# Segmenter les clients d'un site d'e-commerce
Dans ce Notebook, nous réaliserons une segmentation des client pour l'entreprise [Olist](https://olist.com/pt-br/) afin de permettre à ses équipes de e-commerce de l'utilisez pour leurs campagnes de communication. Notre objectif sera de comprendre les différents types d'utilisateurs grâce à leur comportement et à leur données personnelles.  


![Olist](https://user.oc-static.com/upload/2019/02/24/15510251487267_Capture%20d%E2%80%99e%CC%81cran%202019-02-20%20a%CC%80%2017.37.38.png)  


Olist exploite un site de commerce électronique en ligne destiné aux vendeurs, qui met en relation les commerçants et leurs produits avec les principales places de marché du Brésil. Olist a été fondée en 2015 par Tiago Dalvi. La société a son siège à Curitiba, Parana, au Brésil. Le produit phare d'Olist, Olist Store, offre aux commerçants un moyen de gérer les annonces de produits, la logistique et les paiements de magasin. Il propose également "une expérience de vente unique" à travers des canaux tels que Mercado Livre, B2W et Via Varejo. Olist a attiré plus de 200 000 utilisateurs dans 180 pays. La société compte plus de 45 000 commerçants et détaillants parmi ses clients.

## Utilisation de méthodes non supervisées pour le regroupement des clients de profils similaires.

### Introduction :  


Dans un paysage numérique en constante évolution, la compréhension des diverses typologies de clients revêt une importance capitale pour les entreprises opérant dans le domaine de l'e-commerce.  


Notre étude vise à disséquer et à catégoriser les utilisateurs de la plateforme [Olist](https://olist.com/pt-br/) en fonction de leurs comportements et de leurs données personnelles.
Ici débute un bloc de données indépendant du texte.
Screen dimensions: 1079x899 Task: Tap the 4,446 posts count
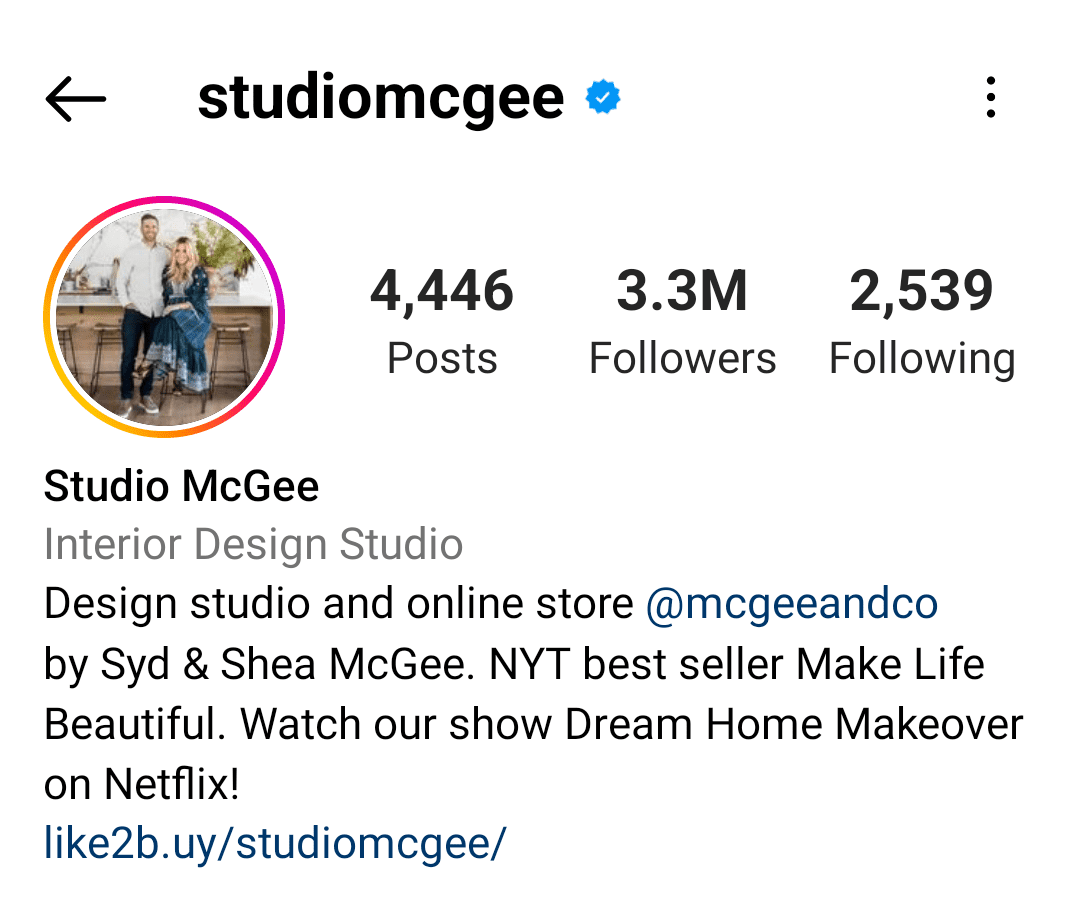442,290
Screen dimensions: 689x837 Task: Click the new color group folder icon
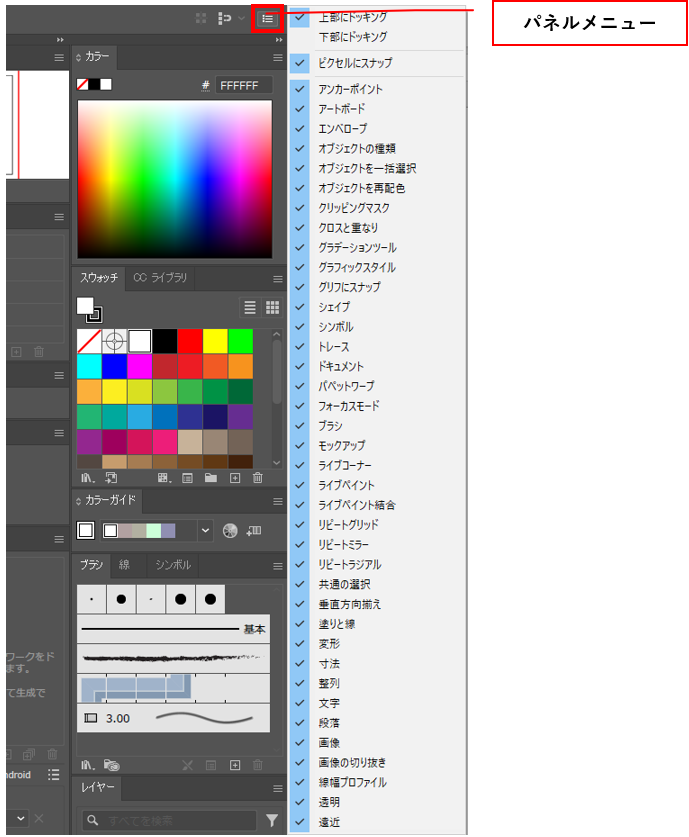click(x=210, y=478)
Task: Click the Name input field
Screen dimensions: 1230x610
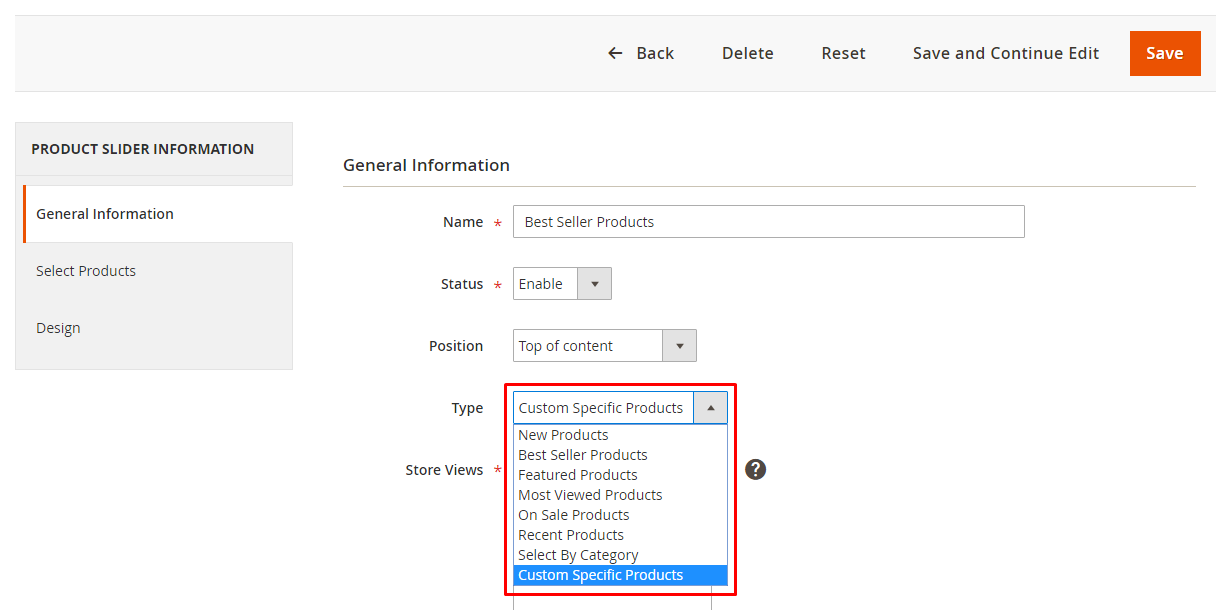Action: [x=768, y=222]
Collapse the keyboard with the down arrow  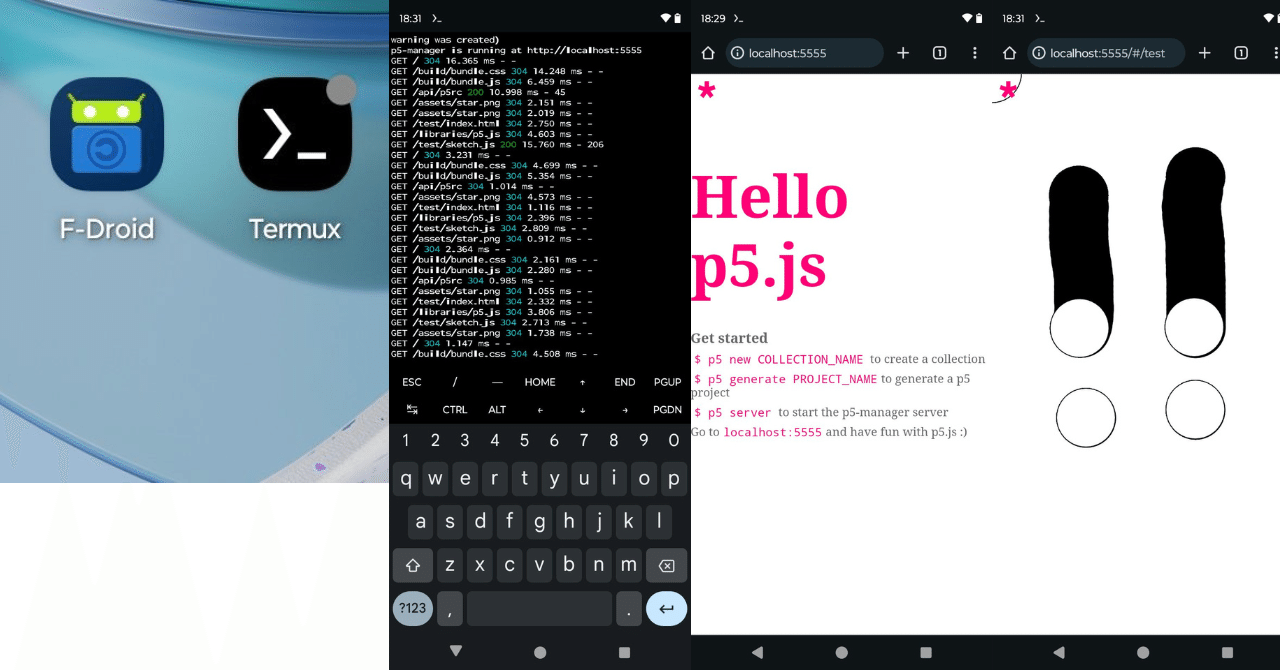[457, 651]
En analysant ces paramètres cruciaux, nous cherchons à élucider les tendances, motivations et préférences qui sous-tendent les interactions des clients, afin d'optimiser leur expérience sur le site [Olist](https://olist.com/pt-br/) et de maximiser la valeur qu'ils en tirent.  


Cette segmentation fine permettra d'adapter la stratégies de marketing de la plateforme, d'améliorer la personnalisation des offres et de cibler efficacement les campagnes, renforçant ainsi la satisfaction et la fidélité de leur clientèle. La présente étude offre une vue d'ensemble détaillée des différentes cohortes d'utilisateurs, apportant ainsi des insights fondamentaux pour l'orientation stratégique de leur plateforme e-commerce.

## Table des matières


#### [1.Nettoyage du Dataset](#1.-Nettoyage-du-Dataset)
#### - [A.Traitement des valeurs aberrantes](#A.-Traitement-des-valeurs-aberrantes)
#### - [B.Traitement des valeurs manquantes](#B.-Traitement-des-valeurs-manquantes)
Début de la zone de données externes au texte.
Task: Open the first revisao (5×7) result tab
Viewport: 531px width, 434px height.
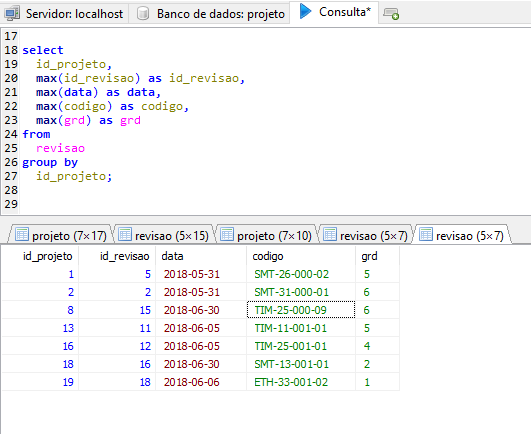Action: click(x=366, y=235)
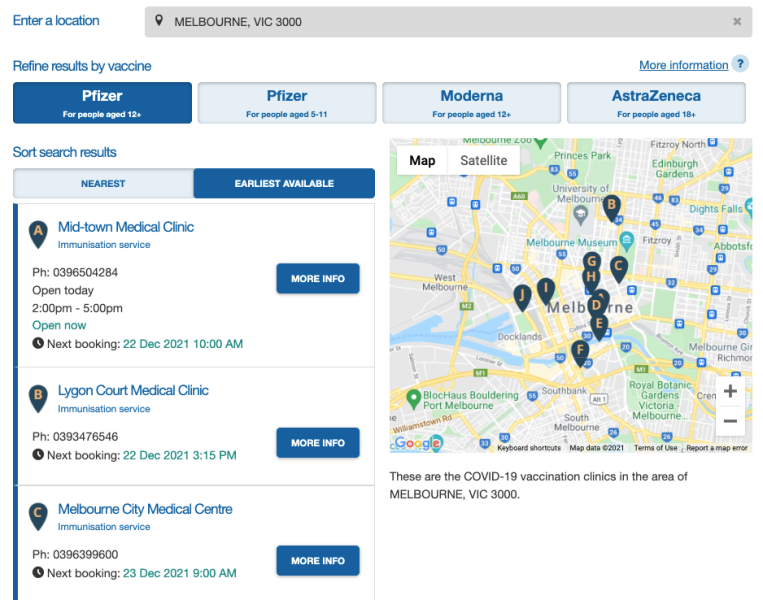Click map marker J near Docklands
The height and width of the screenshot is (600, 763).
point(521,296)
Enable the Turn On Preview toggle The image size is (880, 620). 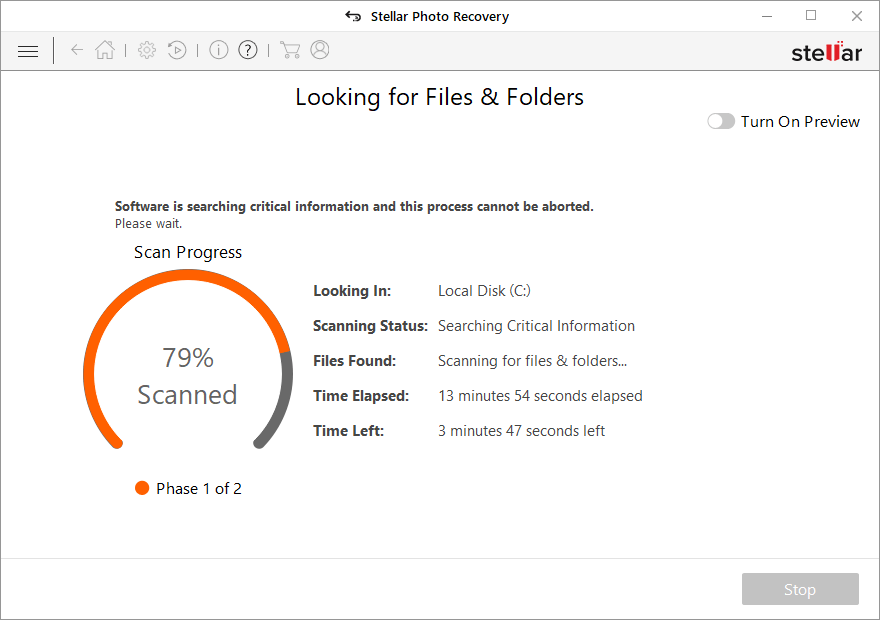(720, 121)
#### [2.Analyse exploratoire du Dataset](#2.-Analyse-exploratoire-du-Dataset)
#### - [A.Analyse univariées](#A.-Analyse-univariées)
#### - [B.Analyse bivariées](#B.-Analyse-bivariées)
#### - [C.Analyse multivariées](#C.-Analyse-multivariées)

## Import
Nous utiliserons une stack de Data Science habituelle : `numpy`, `pandas`, `sklearn`, `matplotlib`.

In [25]:
#manipulation des données
import numpy as np
import pandas as pd 

# sklearn preprocessing pour le traiter les variables catégorielles
from sklearn.preprocessing import LabelEncoder

# Gestion du système de fichiers
import os

# Suppression des alertes 
import warnings
warnings.filterwarnings('ignore')

# matplotlib et seaborn pour les représentations graphiques
import matplotlib.pyplot as plt
import seaborn as sns
import missingno as msno

# Import du Dataset
Tout d’abord, nous pouvons lister tous les fichiers de données disponibles. Il y a au total 9 fichiers organisés comme suit :
![image](https://i.imgur.com/HRhd2Y0.png)

In [26]:
print(os.listdir("./archive/"))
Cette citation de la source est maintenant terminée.